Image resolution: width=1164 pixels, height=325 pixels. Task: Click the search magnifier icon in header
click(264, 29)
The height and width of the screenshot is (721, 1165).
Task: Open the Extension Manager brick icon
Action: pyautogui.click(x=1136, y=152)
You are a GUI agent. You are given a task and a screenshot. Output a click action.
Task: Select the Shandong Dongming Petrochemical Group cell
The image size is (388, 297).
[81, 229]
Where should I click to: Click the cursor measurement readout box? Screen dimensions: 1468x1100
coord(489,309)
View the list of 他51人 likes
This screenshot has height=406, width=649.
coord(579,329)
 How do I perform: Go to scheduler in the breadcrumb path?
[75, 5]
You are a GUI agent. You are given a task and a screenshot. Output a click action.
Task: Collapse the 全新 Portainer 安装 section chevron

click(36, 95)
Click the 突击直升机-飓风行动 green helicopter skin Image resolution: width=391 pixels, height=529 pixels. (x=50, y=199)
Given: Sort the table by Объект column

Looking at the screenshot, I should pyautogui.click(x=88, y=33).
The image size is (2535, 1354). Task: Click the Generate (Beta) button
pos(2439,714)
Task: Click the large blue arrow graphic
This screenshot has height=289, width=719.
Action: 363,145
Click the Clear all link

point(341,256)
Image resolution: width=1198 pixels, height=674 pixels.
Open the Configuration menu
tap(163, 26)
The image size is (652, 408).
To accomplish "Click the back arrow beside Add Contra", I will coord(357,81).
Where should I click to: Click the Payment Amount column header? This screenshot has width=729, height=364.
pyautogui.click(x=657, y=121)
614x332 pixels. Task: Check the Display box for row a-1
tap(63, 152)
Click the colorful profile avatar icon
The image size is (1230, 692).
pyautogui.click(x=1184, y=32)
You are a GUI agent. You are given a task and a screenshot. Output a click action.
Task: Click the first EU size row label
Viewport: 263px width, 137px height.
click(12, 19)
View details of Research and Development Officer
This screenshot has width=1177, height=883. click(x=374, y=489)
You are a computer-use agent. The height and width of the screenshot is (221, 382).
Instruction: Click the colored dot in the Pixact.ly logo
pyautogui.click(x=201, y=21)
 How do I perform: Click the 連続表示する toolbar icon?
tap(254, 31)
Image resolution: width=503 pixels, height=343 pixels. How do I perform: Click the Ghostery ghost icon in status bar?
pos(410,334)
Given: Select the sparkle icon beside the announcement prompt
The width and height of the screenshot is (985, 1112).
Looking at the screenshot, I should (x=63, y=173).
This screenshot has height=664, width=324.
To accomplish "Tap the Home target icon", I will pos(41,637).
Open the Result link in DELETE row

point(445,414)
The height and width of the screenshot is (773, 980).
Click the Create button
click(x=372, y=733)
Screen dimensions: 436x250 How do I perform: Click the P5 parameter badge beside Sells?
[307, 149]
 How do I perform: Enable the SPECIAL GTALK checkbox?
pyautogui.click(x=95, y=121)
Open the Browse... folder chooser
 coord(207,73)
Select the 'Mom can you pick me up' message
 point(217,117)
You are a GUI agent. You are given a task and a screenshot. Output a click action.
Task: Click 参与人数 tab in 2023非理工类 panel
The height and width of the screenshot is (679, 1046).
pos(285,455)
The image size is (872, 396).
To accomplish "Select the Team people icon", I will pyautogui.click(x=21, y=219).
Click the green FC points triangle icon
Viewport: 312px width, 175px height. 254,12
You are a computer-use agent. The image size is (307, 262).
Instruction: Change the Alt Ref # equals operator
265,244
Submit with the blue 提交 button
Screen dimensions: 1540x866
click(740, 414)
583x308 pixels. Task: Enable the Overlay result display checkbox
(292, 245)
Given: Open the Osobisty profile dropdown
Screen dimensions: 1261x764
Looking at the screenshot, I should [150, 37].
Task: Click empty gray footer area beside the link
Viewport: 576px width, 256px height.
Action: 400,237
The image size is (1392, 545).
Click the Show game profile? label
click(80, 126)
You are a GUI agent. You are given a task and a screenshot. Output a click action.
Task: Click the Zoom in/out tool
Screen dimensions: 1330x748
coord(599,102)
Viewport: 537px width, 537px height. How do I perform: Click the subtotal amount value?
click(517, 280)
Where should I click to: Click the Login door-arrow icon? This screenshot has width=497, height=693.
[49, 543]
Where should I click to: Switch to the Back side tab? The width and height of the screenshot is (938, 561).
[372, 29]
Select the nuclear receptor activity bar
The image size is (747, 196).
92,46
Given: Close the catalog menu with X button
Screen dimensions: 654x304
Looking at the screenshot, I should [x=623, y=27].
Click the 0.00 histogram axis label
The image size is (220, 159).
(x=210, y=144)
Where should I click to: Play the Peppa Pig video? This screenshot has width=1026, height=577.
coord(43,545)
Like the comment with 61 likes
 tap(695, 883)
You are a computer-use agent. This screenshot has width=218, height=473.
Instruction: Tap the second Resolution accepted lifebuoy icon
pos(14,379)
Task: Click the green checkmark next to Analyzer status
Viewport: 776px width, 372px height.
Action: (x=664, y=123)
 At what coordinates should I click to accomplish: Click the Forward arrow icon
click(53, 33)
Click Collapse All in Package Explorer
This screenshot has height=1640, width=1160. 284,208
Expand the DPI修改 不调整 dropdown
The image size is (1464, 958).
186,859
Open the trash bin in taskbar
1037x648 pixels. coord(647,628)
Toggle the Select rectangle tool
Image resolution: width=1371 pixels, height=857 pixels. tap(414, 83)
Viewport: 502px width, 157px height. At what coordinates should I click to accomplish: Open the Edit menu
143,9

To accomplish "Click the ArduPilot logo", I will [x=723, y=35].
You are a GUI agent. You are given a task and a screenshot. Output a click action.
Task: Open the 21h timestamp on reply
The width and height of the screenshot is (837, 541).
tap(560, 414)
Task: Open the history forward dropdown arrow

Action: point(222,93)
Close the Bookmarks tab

_Requirements_
Pick out every line in the items above that contains the word "link" and copy each one in full. Case counts.

_Final result_
Click the Clear all link
Open the Result link in DELETE row
Task: Click empty gray footer area beside the link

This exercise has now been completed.